De rechtbank is verder van oordeel dat eiser niet aannemelijk heeft gemaakt dat hij door zijn christelijke tatoeage bij terugkeer naar Iran een risico op vervolging zal lopen. Nu de gestelde bekering van eiser niet wordt geloofd, mag van eiser verwacht worden dat hij zijn tatoeages bij terugkeer naar Iran bedekt. Eiser heeft verder niet aannemelijk gemaakt dat hij bij een eventuele aanhouding bij terugkeer lichamelijk zal worden onderzocht. De enkele stelling daartoe is onvoldoende.
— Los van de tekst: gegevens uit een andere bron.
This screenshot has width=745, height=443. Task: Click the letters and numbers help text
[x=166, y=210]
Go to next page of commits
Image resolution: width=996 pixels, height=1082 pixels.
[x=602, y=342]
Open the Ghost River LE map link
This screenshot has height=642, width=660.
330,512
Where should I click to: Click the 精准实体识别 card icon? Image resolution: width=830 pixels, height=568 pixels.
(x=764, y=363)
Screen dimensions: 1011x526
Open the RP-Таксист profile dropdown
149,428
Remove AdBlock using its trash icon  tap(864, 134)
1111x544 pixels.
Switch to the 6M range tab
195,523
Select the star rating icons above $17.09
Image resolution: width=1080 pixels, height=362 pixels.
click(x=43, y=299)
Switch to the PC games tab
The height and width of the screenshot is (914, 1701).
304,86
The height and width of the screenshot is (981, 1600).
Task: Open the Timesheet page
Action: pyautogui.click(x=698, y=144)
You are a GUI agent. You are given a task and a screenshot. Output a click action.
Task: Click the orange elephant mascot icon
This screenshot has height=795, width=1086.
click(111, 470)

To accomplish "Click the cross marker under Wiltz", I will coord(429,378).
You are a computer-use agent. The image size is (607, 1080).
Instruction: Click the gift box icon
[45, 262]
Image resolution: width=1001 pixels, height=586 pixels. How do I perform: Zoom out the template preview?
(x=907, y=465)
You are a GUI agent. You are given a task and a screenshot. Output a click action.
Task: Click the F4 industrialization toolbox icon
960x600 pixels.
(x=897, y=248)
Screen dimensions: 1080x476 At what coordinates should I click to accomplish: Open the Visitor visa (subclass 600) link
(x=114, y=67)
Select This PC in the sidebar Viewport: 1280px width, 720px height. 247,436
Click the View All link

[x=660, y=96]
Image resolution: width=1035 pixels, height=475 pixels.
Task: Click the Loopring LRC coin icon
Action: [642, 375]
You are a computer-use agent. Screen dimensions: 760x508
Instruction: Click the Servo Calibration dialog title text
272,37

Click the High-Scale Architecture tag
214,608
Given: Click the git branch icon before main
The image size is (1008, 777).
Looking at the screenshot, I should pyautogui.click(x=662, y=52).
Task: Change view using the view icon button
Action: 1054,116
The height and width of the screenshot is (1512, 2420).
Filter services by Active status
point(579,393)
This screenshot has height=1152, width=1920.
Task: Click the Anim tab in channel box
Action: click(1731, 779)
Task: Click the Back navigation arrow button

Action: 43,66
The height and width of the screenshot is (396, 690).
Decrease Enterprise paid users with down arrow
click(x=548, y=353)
Verder blijkt uit de landeninformatie [8] weliswaar dat personen met tatoeages tijdens de dienstplicht naar verafgelegen kazernes worden gestuurd, maar daaruit is niet op te maken dat zij ook gevaar lopen vanwege hun tatoeages.
Conclusie
8. Gelet op het voorgaande komt eiser niet in aanmerking voor toelating op grond van artikel 29, eerste lid, aanhef en onder a of b, van de Vreemdelingenwet 2000.
9. De aanvraag is niet ten onrechte afgewezen als ongegrond. Het beroep is ongegrond.
10. Voor een proceskostenveroordeling bestaat geen aanleiding.

Beslissing

De rechtbank verklaart het beroep ongegrond.
Deze uitspraak is gedaan door mr. M.J.L. van der Waals, rechter, in aanwezigheid van
mr.F.E.J. Valk, griffier.
De uitspraak is uitgesproken in het openbaar en bekendgemaakt op:
Rechtsmiddel
Tegen deze uitspraak kan hoger beroep worden ingesteld bij de Afdeling bestuursrechtspraak van de Raad van State binnen één week na de dag van bekendmaking.

Voetnoten

1.Uitspraken van de Afdeling bestuursrechtspraak van de Raad van State (de Afdeling) van
3.P. 16 verslag van nader gehoor.
4.P. 20-21 verslag van nader gehoor.
5.Uitspraken van de Afdeling van 12 mei 2021, ECLI:NL:RVS:2021:977 en ECLI:NL:RVS:2021:978.
6.Algemeen Ambtsbericht Iran van [geboortedag] 2021, P. 45.
7.Uitspraak van rechtbank Den Haag, zittingsplaats Roermond, van 17 juni 2021, ECLI:NL:RBDHA:2021:6291.
8.Algemeen Ambtsbericht Iran van [geboortedag] 2021, P. 45.